Importance: Preterm infants are at high risk of developing brain injury, and near-infrared spectroscopy (NIRS) offers the ability to measure cerebral oxygenation. The impact of using a standardized treatment guideline combined with a single NIRS device manufacturer (Nonin Medical Inc) and neonatal sensor on cerebral oxygenation has not been previously examined.

Objective: To investigate whether cerebral oximetry with a dedicated treatment guideline improves cerebral oxygenation stability.

Design, setting, and participants: This was a single-blinded, 2-arm randomized clinical trial conducted from October 2021 to July 2024 at 5 tertiary neonatal intensive care units across Australia, New Zealand, and the US. Infants born at less than 29 weeks' gestation and aged younger than 6 hours underwent 1:1 random allocation stratified by gestational age (<26 weeks and ≥26 weeks) and study site.

Intervention: The intervention group received cerebral oximetry and dedicated guideline-based treatment when cerebral oxygenation was outside the range of 65% to 90%. The control group had blinded cerebral oximetry and treatment guided by standard clinical monitoring.

Main outcomes and measures: The burden of cerebral hypoxia and hyperoxia during the first 5 days after birth expressed as percentage hours was the primary outcome. Key secondary outcomes were mortality, morbidities before discharge, and NIRS-related skin injury.

Results: Of 149 screened infants (53 randomized to the intervention and 51 randomized to standard care), 100 infants were included in the final analysis (median [IQR] gestational age, 27 [25-28] weeks; 48 male [48.0%]). The median (IQR) birth weight was 883 (709-1079) g. The intervention group (50 infants) had a significantly lower median (IQR) burden of hypoxia and hyperoxia of 5.7% hours (2.8% hours to 15.0% hours) compared with 39.6% hours (6.5% hours to 82.3% hours) in the standard care group (50 infants), with an adjusted reduction of 42.8% hours (95% CI, 35.6% hours to 53.3% hours; P < .001). Mortality, morbidities before discharge, and safety outcomes were comparable between groups.

Conclusions and relevance: In this study, treatment guided by cerebral oximetry with a single device manufacturer and a neonatal sensor significantly improved the stability of cerebral oxygenation in extremely preterm infants. Larger multicenter trials are warranted to determine if this finding leads to improved survival without brain injury.

Trial registration: Australian New Zealand Clinical Trials Registry registration number ACTRN12621000778886.

Figure 1.. Study Flowchart

Flow of study infants is presented as per the updated Consolidated Standards of Reporting Trials (CONSORT) reporting guideline. Other reasons were missed eligible participants and no research staff after hours for consenting. Recruitment by sites was as follows: 3 participants at site A, 32 participants at site B, 20 participants each at sites C and D, and 25 participants at site E.

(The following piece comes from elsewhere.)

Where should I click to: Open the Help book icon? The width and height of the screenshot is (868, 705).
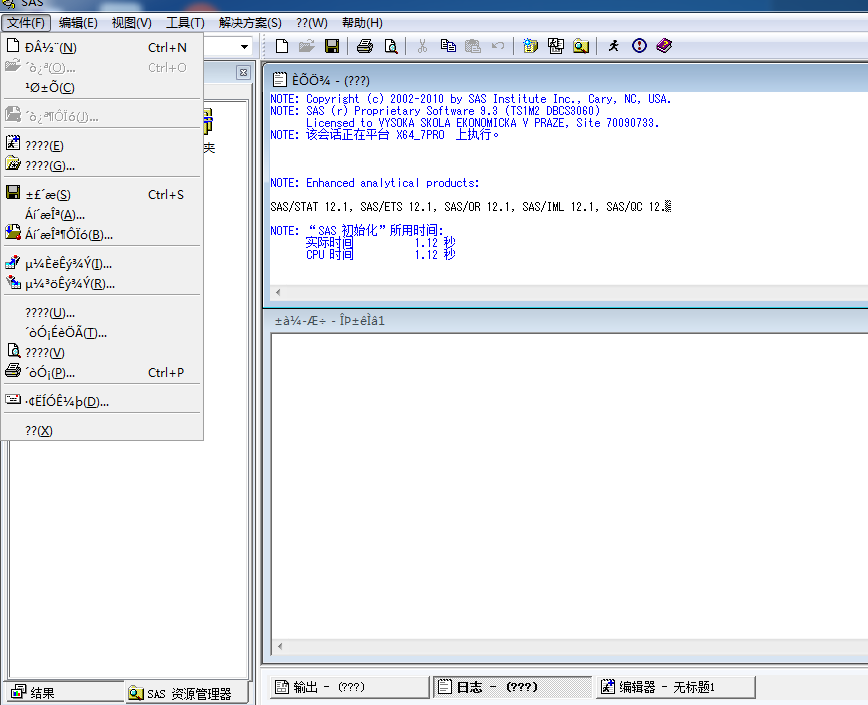click(664, 46)
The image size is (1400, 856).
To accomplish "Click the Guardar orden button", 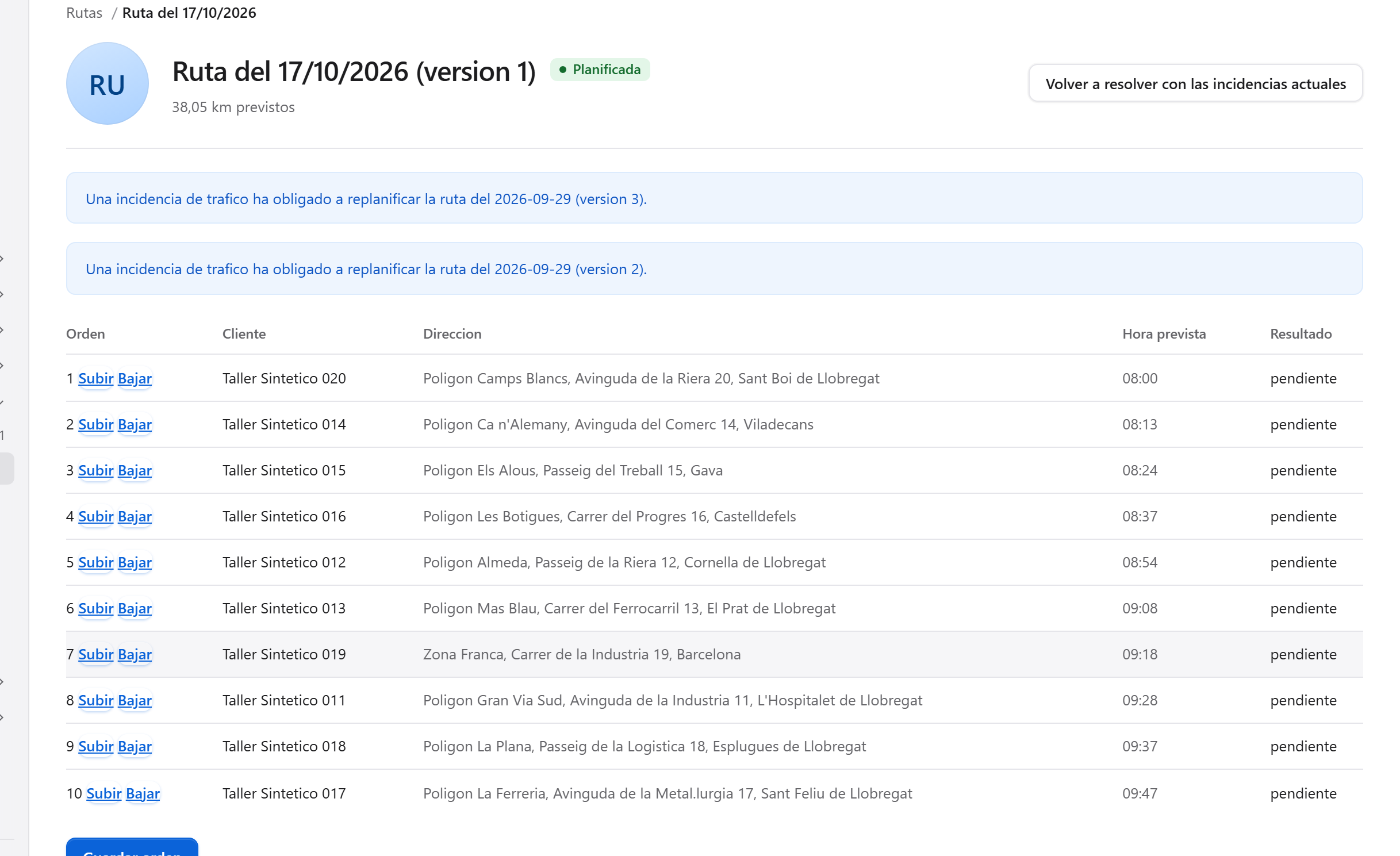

Figure 2.. Primary Outcome by Treatment

The burden of cerebral hypoxia and hyperoxia outside 65% to 90% is expressed as % hours based on the allocated group. Bold horizontal lines within boxes indicate medians; boxes, IQRs; lower whiskers, hinge to smallest value at most 1.5 × IQR of hinge; dots, individual values; upper whiskers, largest value no further than 1.5 × IQR from the hinge (edge of central box).